Пришло время, Сьюзен вышла замуж, и я переехала в меблированную квартиру на Блумзбергсквер, в том же доме, где жил Курт. Сначала я сомневалась, правильно ли это, но он был такой правильный и отношения наши были такими товарищескими, как он сам обычно говорил, что я поверила будто ничего неблагоразумного в этом нет. Конечно, это было легкомыслием с моей стороны. Не говоря уж о том, что Курт, видимо, превратно истолковал то, что я легко согласилась с его предложением снять квартиру в его же доме, теперь это стало как бы совершенно естественным, что мы вместе возвращались домой из нашей расположенной неподалеку конторы.
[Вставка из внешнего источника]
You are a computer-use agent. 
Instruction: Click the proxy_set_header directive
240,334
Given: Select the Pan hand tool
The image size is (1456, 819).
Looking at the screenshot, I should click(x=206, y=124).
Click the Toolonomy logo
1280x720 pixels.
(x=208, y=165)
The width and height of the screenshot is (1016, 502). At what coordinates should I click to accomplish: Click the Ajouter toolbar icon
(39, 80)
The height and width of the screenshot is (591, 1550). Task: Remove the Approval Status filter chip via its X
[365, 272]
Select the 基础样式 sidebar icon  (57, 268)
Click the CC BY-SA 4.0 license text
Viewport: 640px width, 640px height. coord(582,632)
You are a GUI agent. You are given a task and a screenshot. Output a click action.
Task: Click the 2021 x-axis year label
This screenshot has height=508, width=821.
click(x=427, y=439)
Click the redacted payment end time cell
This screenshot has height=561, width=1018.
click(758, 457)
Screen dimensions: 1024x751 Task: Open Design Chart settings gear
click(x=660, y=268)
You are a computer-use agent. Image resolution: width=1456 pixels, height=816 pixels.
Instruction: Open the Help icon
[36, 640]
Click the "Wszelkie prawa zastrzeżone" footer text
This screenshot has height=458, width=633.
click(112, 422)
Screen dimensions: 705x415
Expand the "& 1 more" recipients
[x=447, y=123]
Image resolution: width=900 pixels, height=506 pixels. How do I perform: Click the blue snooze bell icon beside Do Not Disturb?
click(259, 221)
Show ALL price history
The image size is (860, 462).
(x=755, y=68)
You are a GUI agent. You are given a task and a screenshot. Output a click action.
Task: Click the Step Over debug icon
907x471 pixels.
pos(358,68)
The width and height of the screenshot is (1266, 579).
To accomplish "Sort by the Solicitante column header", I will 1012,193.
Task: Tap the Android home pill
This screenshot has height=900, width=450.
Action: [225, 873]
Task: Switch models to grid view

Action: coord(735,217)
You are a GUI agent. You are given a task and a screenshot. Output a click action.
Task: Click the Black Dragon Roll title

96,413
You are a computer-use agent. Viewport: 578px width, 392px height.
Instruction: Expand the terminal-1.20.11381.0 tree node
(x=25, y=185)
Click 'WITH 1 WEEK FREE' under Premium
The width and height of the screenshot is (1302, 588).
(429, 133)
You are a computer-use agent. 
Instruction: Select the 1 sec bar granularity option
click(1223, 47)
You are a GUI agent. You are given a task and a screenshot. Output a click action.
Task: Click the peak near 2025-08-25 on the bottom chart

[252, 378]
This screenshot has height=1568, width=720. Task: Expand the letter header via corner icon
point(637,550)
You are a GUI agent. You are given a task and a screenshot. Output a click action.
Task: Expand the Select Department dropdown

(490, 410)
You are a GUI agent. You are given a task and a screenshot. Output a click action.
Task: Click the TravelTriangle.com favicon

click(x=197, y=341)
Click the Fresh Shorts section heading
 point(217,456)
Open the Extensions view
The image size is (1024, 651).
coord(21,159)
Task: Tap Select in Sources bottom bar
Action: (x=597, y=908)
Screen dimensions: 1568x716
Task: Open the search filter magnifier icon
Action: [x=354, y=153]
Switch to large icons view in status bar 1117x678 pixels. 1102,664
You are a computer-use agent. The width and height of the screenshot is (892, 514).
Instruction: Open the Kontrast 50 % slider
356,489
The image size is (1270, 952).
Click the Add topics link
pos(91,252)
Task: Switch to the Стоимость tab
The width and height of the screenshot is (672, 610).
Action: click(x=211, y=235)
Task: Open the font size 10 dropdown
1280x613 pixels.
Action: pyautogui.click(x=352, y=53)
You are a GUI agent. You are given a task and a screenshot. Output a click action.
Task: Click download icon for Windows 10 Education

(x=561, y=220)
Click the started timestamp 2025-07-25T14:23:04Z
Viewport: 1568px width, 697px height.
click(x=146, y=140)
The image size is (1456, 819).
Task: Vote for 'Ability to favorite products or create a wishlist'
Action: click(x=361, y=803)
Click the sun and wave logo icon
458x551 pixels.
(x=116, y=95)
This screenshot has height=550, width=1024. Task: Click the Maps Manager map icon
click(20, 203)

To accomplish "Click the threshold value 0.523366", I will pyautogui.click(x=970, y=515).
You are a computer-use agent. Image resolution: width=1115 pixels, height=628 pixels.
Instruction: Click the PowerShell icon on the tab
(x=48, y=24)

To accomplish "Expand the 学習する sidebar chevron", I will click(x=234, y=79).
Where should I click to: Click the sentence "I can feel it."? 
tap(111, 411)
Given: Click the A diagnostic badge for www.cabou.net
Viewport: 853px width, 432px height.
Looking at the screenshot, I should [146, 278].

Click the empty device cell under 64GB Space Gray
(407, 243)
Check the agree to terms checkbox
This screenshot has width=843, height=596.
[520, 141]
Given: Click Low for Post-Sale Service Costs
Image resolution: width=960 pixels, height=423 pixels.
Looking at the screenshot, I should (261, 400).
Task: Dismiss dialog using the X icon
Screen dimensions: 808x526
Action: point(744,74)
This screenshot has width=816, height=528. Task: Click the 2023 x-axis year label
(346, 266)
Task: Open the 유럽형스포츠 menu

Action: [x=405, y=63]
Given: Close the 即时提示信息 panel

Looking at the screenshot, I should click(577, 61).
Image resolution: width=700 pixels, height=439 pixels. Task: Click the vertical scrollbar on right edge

Стали более частыми и совместные обеды, а со временем, чтобы сэкономить деньги, он стал приносить свой проигрыватель ко мне в гостиную, а я готовила что-нибудь на двоих. Конечно, я понимала, какая опасность мне грозит, и время от времени придумывала каких-нибудь друзей, с которыми якобы должна была провести вечер. Но это означало, что пообедав в одиночестве, я сидела сама по себе в каком-нибудь кинотеатре, испытывая все то отвращение, которое испытывает любая одинокая женщина, когда к ней начинают приставать мужчины. А Курт оставался все таким же корректным, а наши отношения — на таком невинном, я бы даже сказала, высокоинтеллектуальном уровне, что мои опасения и предчувствия стали казаться совершенно идиотскими, и постепенно я приняла этот товарищеский образ жизни, который представлялся вполне приличным для взрослых людей по современным меркам.

Я поверила в это еще больше, когда после почти трехмесячного нашего мирного сосуществования, Курт, по возвращении из поездки в Германию, сказал мне, что он обручился. Она, невеста, была подругой детства, звали ее Труди и из всего, что Курт сообщил мне, было ясно, что они великолепно подходят друг другу. Она была дочерью профессора философии из Гейдельберга, а безмятежные глаза, которые смотрели на меня с любительской фотографии, блестящие, заплетенные в косы волосы и аккуратное платье с облегающим лифом и пышной юбкой, были живой рекламой истинной немецкой женщины со святыми понятиями: «Дети, Церковь, Кухня».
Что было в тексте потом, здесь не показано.